Nell’ultima audizione alla Commissione Lavoro del Senato, l’Istat ha presentato uno studio specifico sulla proposta del M5s sul salario minimo (il ddl a firma Nunzia Catalfo che fissa il minimo salariale in Italia a 9 euro lordi l’ora): ebbene, secondo le stime dell’Istituto di Statistica Nazionale, con l’aumento fissato dal Movimento 5 Stelle sarebbero circa 2,9 milioni di lavoratori che avrebbero un incremento medio annuo di retribuzione di 1073 euro. In questo senso, sarebbe coinvolto il 21% dei lavoratori dipendenti con un aumento stimato del monte salari pagati dalle imprese di 3,2 miliardi complessivi: insomma, se il ddl M5s dovesse diventare legge dello stato, un lavoratore su 5 potrebbe godere dei benefici di quell’aumento. Secondo un simile studio dell’Inps, la percentuale che ad oggi sono al di sotto del salario minimo a 9 euro lordi sale per le donne «(26% rispetto al 21% degli uomini), tra gli under 35% (38%), al Sud e nelle Isole (31%) e nel settore dell’artigianato (52%, rispetto al 10% dell’industria e al 34% del terziario)», fonte Sole 24 ore.

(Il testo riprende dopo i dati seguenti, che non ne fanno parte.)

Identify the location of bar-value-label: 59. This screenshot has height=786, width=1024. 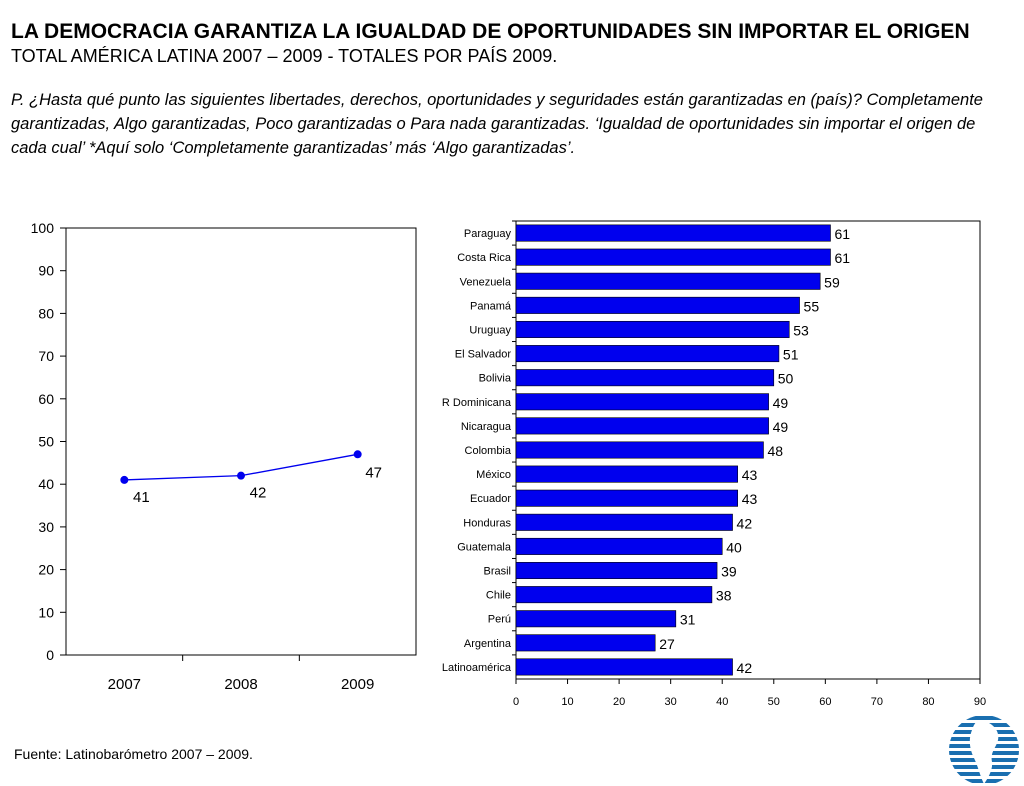
(832, 282).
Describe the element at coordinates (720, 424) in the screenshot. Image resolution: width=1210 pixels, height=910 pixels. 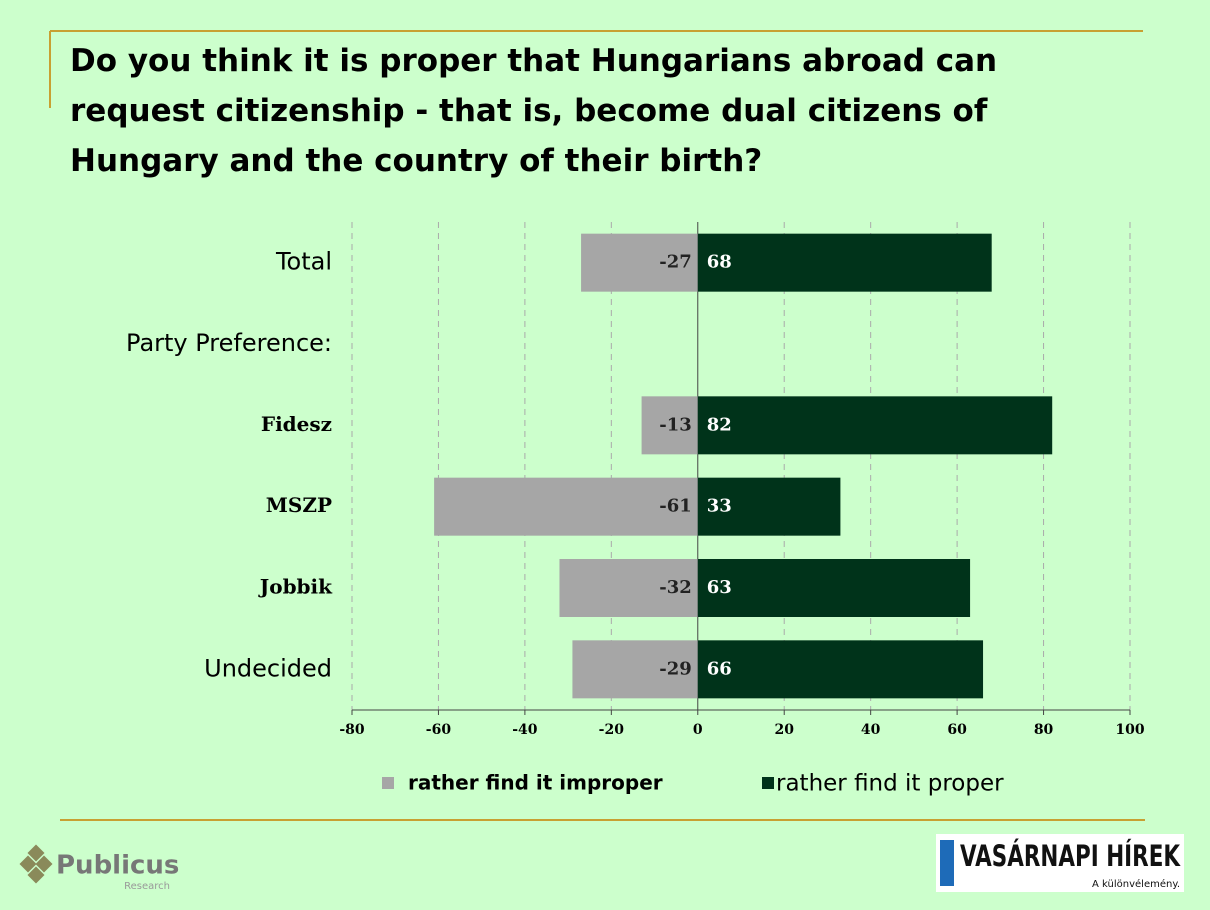
I see `data-label: 82` at that location.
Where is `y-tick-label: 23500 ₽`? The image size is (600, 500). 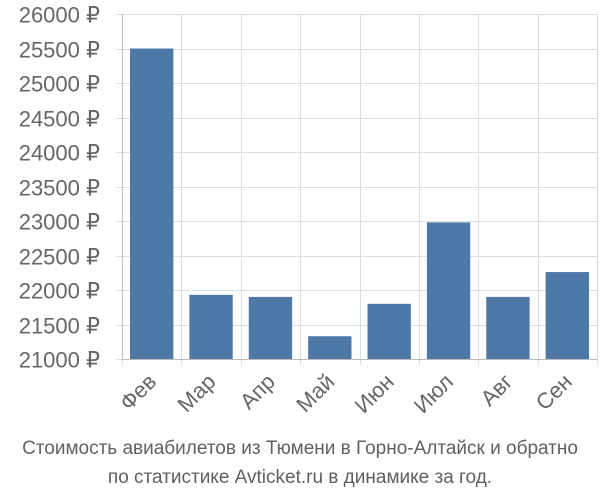 y-tick-label: 23500 ₽ is located at coordinates (60, 188).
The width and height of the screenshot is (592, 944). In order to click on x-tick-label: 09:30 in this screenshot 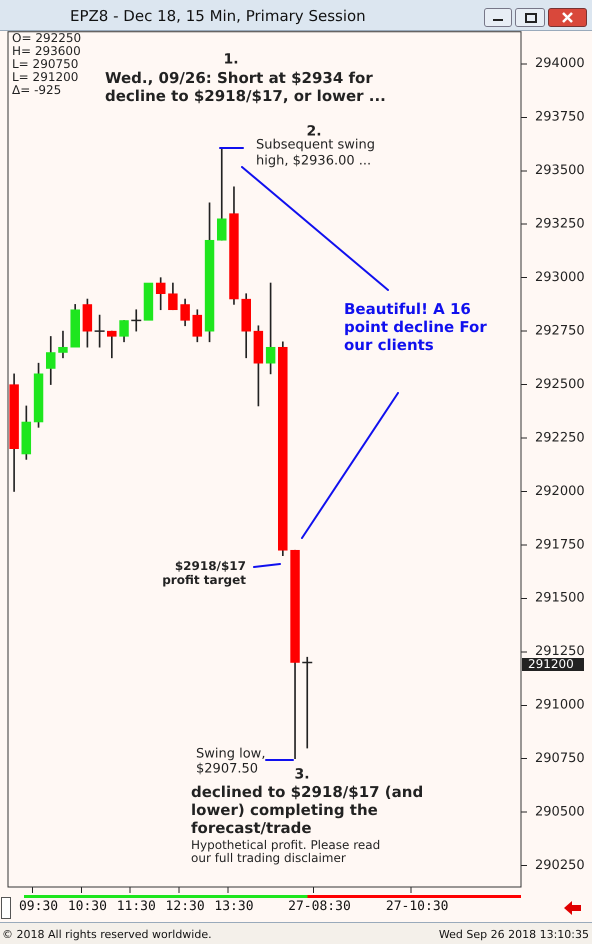, I will do `click(38, 906)`.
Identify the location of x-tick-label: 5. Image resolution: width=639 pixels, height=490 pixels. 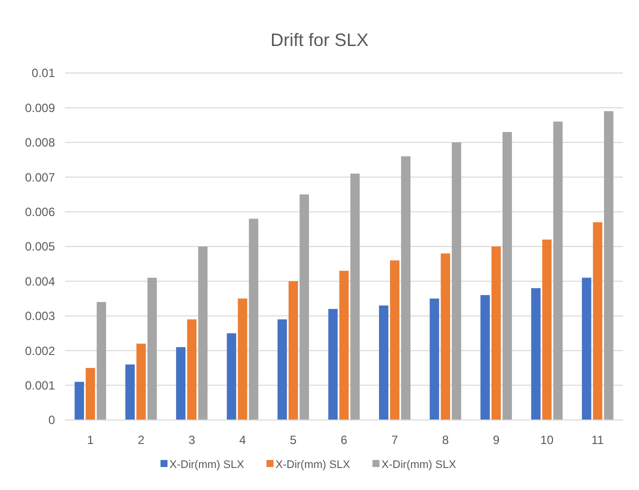
(294, 440).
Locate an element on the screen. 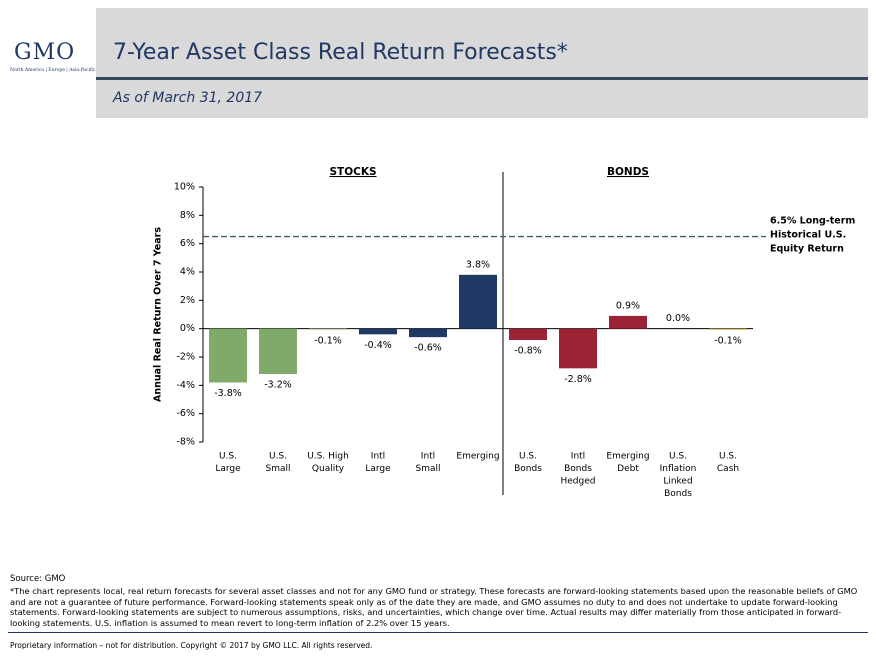 This screenshot has height=662, width=876. value-label: 3.8% is located at coordinates (478, 264).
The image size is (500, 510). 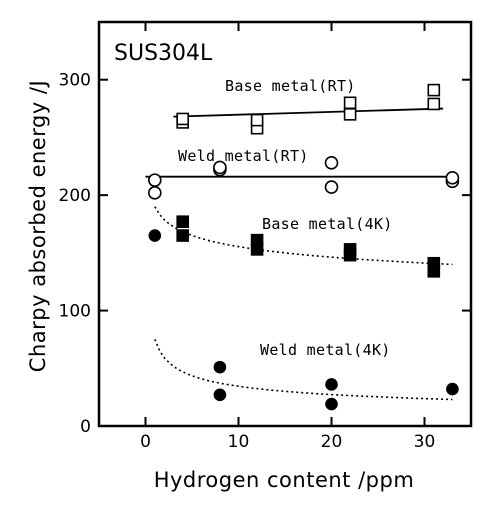 I want to click on x-tick-label: 30, so click(x=425, y=442).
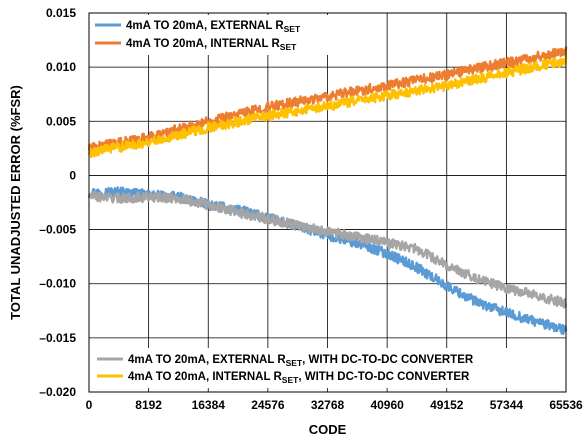  I want to click on x-tick-label: 65536, so click(566, 405).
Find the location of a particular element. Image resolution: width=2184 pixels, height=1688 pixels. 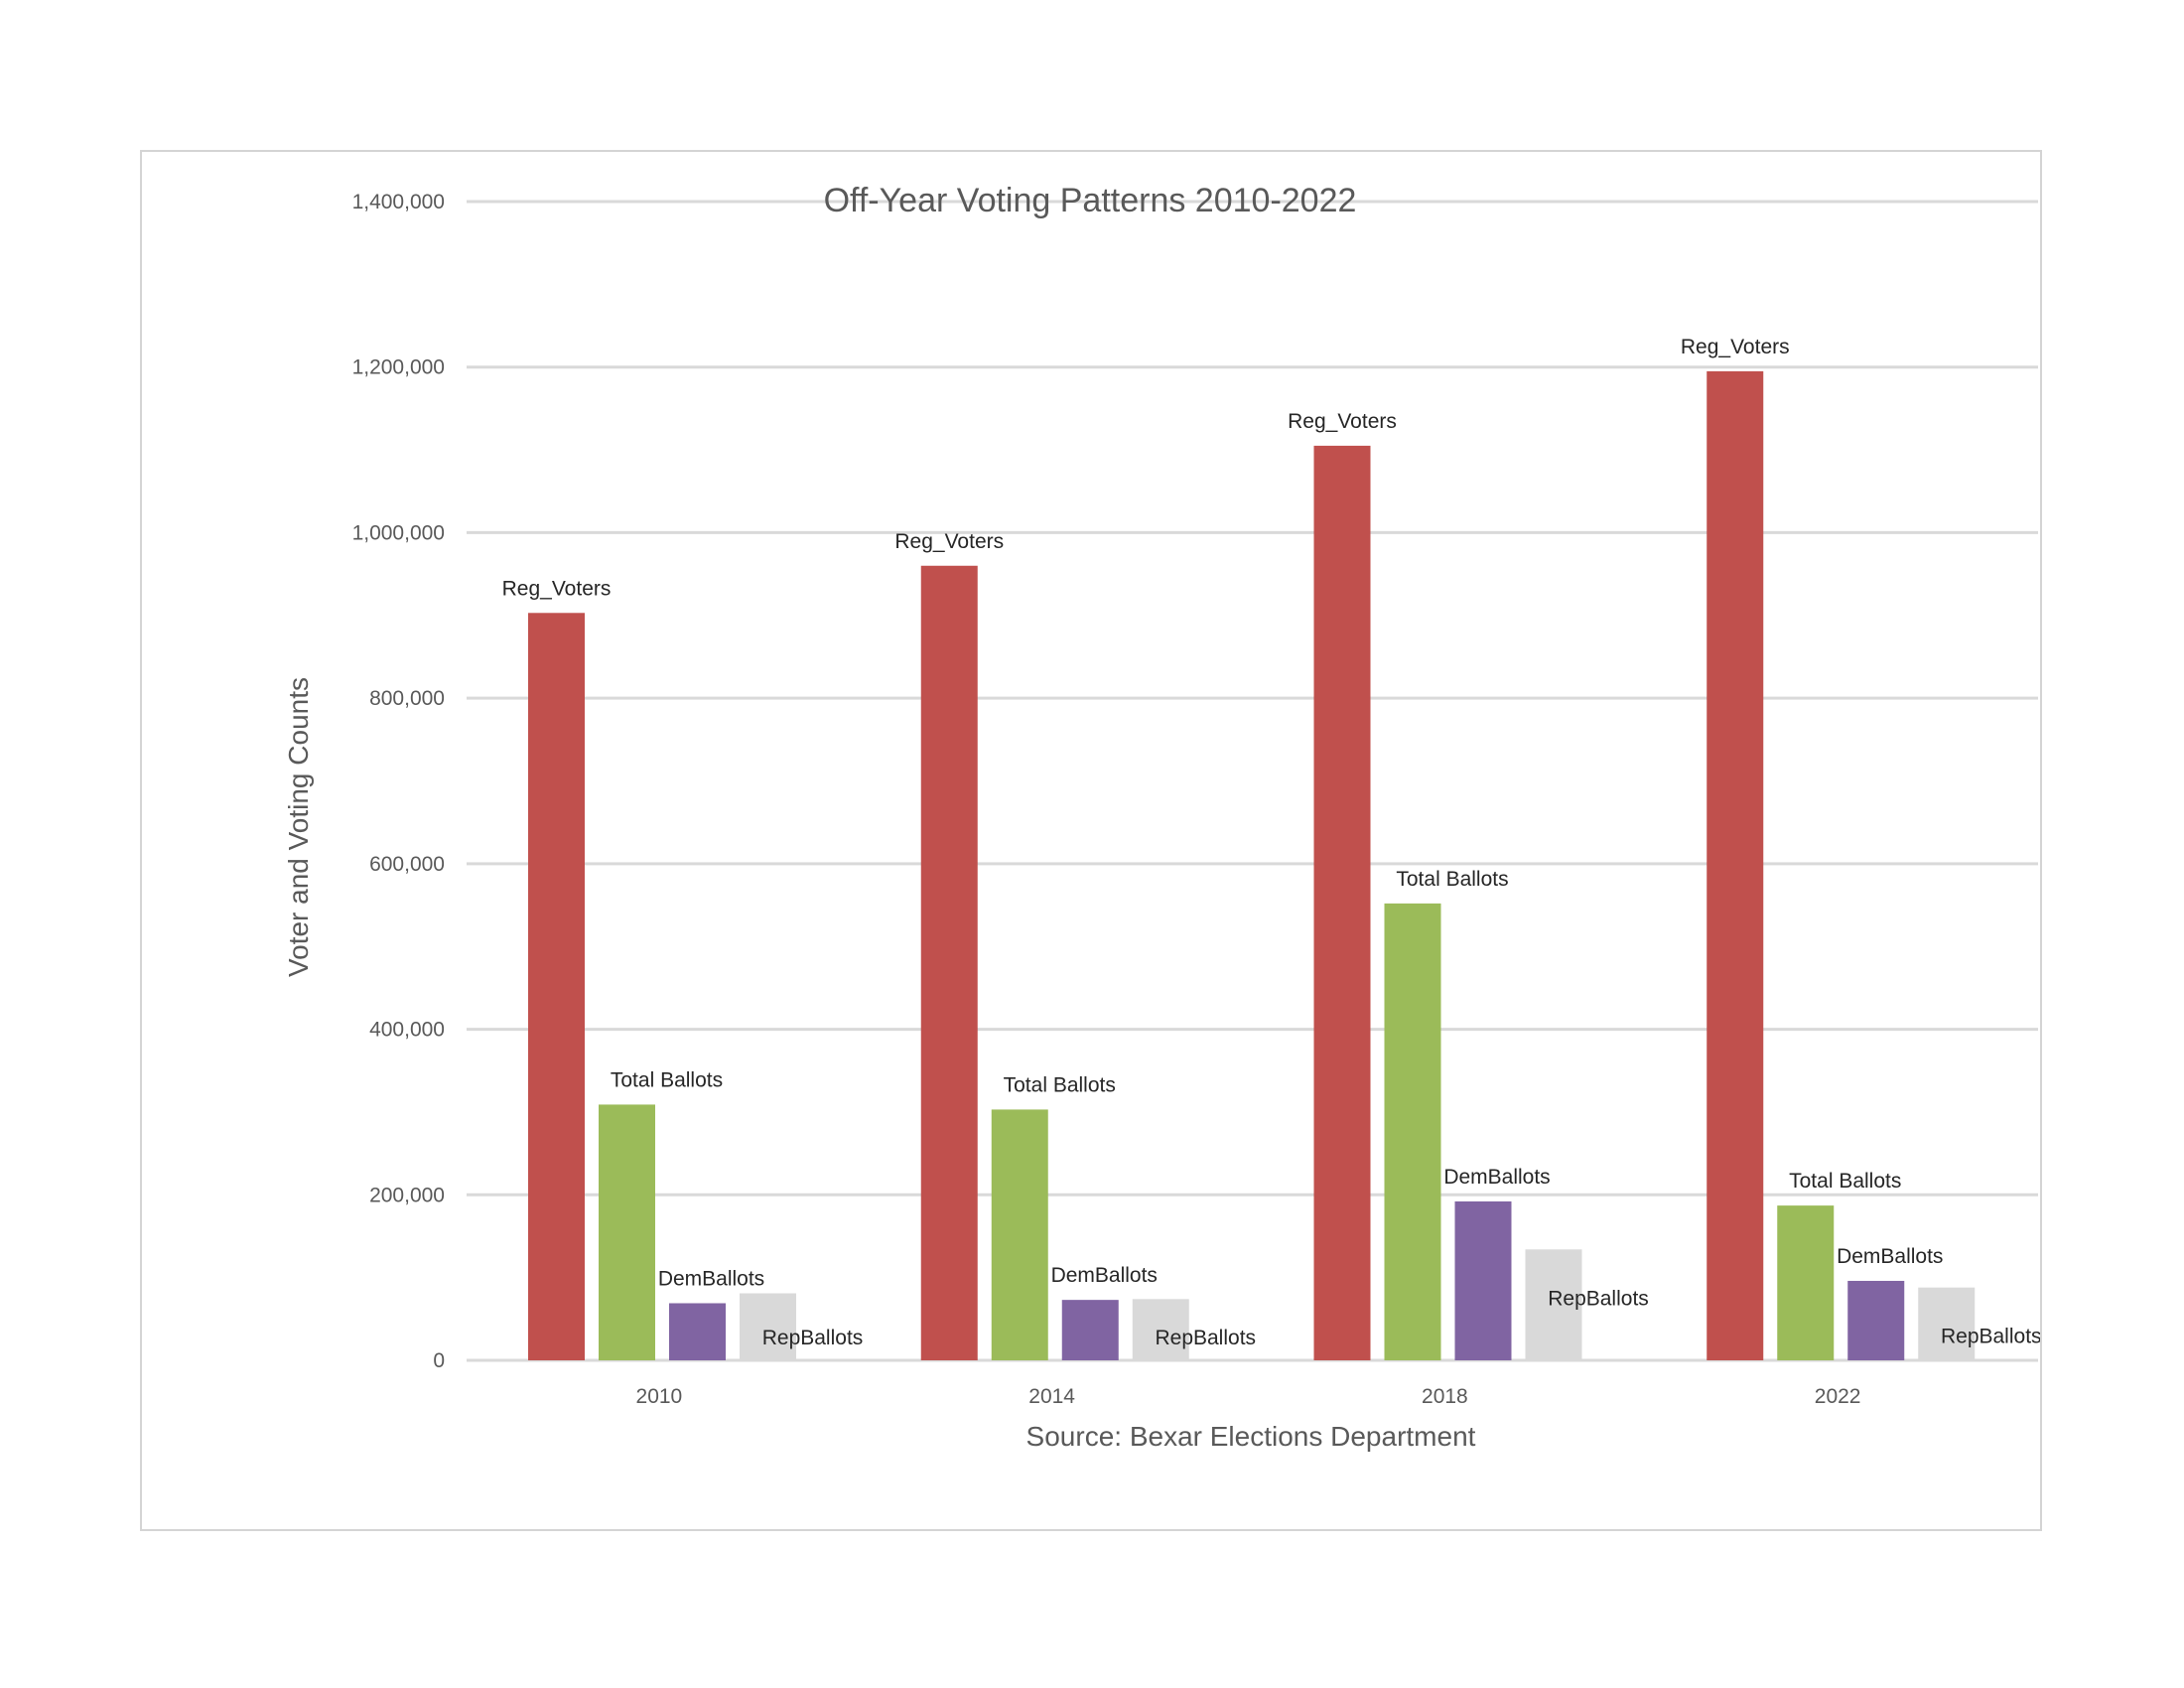

y-tick-label: 600,000 is located at coordinates (407, 864).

ISTAT, “COORDINARE SALARIO MINIMO COL RDC”
Secondo i risultati dello studio Istat presentati al Senato, ci sono comunque delle “cure” cui il Governo dovrebbe prestare molta attenzione onde evitare squilibri economici e sociali in un momento già di persistente difficoltà interne: «La definizione di un salario minimo deve essere opportunatamente coordinata con altri istituti presenti nel mercato del lavoro, non ultimo il reddito di cittadinanza», è il primo suggerimento lanciato dall’Istituto, subito seguito da un secondo «La scelta del livello del salario minimo deve contemperare due esigenze di segno opposto. Un salario minimo troppo alto potrebbe, infatti, scoraggiare la domanda di lavoro o costituire un incentivo alo lavoro irregolare, determinando quindi un ampliamento della segmentazione tra lavoratori e un’ulteriore marginalizzazione delle categorie più svantaggiate. Un salario minimo troppo basso, per contro, potrebbe non garantire condizioni di vita dignitose». Da ultimo, secondo il direttore della sede centrale entrate e recupero crediti dell’Inps, Maria Sandra Petrotta, «sia la giurisprudenza lavorista che gli studi economici del mercato del lavoro, hanno sollecitato giustamente l’esigenza di un salario minimo legale, tanto più se integrato con la contrattazione collettiva». Per il direttore del Cnel Tiziano Treu, «il salario minimo legale potrebbe garantire, in virtù di una maggiore forza prescrittiva, una protezione più efficace nei confronti dei bassi salari, riducendo la discrezionalità e gli abusi nella determinazione dei livelli retributivi» ponendo particolare attenzione per giovani e apprendisti.